Hommage à Péter Esterhazy, écrivain hongrois, parti trop tôt
Ah s’il avait été américain ou français !… Son oeuvre serait davantage connue, sa personnalité davantage admirée, les hommages auraient plu partout dans le monde !
Mais il était hongrois, et même s’il était l’aîné de la branche comtale des Esterházy, peu de monde s’intéressait à lui. Alors je vous le montre, tel que je l’ai connu il y a quelques années, car j’ai eu la chance, l’honneur et le privilège d’être son interprète pendant plusieurs jours, lors de la sortie de Harmonia Caeslestis, son roman majeur en français :
Je ne vais pas ici analyser son oeuvre, vous trouverez sa bibliographie en français ailleurs, je voudrais juste lui rendre hommage avec des anecdotes dont je me souviens, pour vous dire à quel point cet érudit fascinant était aussi un homme délicieux et aussi facétieux.
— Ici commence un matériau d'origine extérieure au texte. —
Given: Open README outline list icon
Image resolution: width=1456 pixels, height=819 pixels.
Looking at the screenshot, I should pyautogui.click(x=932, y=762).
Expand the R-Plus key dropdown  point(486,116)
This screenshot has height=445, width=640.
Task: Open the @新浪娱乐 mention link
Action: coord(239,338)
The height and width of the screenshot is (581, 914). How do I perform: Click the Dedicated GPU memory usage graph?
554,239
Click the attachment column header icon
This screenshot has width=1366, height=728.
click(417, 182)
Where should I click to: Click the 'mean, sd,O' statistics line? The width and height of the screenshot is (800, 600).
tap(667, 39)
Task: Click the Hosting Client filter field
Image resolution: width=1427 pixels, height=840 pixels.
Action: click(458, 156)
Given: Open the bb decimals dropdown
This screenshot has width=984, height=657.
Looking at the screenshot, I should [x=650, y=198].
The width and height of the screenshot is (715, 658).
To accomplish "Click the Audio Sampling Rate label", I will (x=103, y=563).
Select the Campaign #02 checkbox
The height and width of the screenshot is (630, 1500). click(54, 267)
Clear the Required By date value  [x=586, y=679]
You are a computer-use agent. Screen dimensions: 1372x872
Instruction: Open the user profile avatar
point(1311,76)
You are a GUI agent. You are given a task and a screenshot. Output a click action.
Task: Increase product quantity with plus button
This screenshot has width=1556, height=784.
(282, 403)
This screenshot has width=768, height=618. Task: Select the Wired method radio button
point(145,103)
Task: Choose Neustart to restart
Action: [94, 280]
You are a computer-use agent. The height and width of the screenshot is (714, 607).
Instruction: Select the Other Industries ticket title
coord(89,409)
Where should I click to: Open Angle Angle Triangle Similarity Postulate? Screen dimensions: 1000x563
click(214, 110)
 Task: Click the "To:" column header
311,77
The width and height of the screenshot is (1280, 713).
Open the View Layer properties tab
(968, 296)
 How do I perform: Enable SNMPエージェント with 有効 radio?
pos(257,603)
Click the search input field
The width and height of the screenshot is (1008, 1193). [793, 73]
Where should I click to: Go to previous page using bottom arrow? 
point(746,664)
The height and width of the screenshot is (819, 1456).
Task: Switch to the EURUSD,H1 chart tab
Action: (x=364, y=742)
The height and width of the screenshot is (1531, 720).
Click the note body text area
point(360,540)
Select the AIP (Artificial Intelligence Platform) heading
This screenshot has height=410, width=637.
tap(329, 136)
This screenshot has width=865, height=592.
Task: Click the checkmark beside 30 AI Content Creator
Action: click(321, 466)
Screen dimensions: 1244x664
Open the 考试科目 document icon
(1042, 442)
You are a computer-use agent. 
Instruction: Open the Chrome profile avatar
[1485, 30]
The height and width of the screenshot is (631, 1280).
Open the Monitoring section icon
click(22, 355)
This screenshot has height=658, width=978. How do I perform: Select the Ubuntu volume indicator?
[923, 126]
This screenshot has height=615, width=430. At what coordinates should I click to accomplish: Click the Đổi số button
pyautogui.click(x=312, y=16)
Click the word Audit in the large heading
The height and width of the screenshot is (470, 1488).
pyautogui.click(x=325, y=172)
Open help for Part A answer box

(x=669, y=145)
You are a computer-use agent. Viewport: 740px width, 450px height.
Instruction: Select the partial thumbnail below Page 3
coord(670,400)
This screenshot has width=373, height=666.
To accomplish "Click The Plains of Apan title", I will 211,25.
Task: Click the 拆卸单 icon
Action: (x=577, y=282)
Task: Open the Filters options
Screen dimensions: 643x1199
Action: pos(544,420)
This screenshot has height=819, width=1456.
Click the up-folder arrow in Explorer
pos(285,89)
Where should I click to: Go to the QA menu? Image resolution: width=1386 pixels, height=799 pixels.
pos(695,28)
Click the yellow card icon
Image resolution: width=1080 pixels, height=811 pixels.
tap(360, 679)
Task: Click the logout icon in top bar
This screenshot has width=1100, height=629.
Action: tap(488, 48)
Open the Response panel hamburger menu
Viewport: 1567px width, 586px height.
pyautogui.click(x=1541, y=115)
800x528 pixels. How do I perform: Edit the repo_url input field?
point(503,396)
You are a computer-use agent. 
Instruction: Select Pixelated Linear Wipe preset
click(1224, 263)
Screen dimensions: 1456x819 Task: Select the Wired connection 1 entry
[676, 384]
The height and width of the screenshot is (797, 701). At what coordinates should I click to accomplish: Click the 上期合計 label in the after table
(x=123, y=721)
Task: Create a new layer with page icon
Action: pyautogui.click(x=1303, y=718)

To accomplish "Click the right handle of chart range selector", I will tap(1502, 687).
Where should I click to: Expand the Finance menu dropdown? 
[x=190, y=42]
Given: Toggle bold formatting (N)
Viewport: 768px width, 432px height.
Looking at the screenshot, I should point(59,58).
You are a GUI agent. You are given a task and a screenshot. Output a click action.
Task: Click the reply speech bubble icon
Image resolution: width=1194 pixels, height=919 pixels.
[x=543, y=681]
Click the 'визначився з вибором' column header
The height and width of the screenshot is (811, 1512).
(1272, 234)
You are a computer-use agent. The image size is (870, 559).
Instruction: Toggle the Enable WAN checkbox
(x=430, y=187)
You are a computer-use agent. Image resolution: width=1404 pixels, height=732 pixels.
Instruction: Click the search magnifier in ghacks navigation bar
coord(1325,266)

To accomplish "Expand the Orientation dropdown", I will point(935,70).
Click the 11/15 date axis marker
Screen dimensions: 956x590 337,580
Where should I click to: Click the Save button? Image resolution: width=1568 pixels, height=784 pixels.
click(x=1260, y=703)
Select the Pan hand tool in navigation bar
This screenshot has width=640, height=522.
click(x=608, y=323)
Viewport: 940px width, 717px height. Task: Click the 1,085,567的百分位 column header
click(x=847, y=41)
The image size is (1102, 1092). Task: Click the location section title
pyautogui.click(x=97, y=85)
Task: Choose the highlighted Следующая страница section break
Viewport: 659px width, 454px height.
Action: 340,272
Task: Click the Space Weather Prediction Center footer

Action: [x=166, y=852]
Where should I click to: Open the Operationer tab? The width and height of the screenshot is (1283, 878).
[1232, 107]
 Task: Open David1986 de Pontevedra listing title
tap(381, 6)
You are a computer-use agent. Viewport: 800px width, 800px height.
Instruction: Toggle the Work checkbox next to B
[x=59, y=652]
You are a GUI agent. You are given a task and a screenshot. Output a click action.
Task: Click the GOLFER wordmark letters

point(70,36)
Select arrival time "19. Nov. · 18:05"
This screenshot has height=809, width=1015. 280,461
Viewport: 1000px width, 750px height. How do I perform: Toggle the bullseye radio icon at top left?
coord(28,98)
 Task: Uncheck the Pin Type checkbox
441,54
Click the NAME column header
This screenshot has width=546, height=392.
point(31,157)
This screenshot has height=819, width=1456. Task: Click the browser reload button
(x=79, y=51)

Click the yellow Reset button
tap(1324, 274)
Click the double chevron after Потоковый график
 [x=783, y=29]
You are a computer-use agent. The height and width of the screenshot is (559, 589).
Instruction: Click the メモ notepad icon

Invité avec d’autres écrivains d’Europe de l’Est au Salon du Livre de Paris en 1989, il explique très sérieusement que les écrivains de ces pays ont dû développer une écriture spécifique pour détourner la censure, tester aussi ses limites, flirter avec elle, et que désormais, puisque tout est possible, il va leur falloir réfléchir à d’autres histoires, trouver un autre style. Mentionnant Vaclav Havel, il ajoute, facétieux, qu’à ce propos il n’a rien lu de nouveau de sa part depuis quelques temps, il s’en étonne… A ce moment-là, Havel n’est rien moins que le premier Président de la toute nouvelle République tchèque, suite à la Révolution de Velours dont il fut l’un des acteurs majeurs !
Interprète à une lecture de son roman, j’hésite sur un mot, sa traductrice, depuis la salle, m’en impose un que je ne trouve pas bon. Elle insiste, je refuse. Alors Esterházy me prend par les épaules, me dit « Attends, pas d’inquiétude, on recommence tout : Bonjour, je m’appelle Péter Esterházy… » Cette plaisanterie a fait passer la minute désagréable et nous avons repris. Plus tard, enregistrant pour Colette Fellous sur France Culture, nous nous demandons comment nous allons nous installer dans le petit salon où elle a apporté le Nagra. Il tapote la place à côté de lui sur le canapé et me dit « Toi tu viens ici bien sûr, près de moi ». Je pense qu’il était très conscient du rôle important que nous jouions, ses traductrices et moi, et ils ne nous considéraient pas du tout comme des accessoires. Cela me touchait et me faisait plaisir. Il était toujours disponible pour nous, je l’ai vu ensuite avec ses autres interprètes.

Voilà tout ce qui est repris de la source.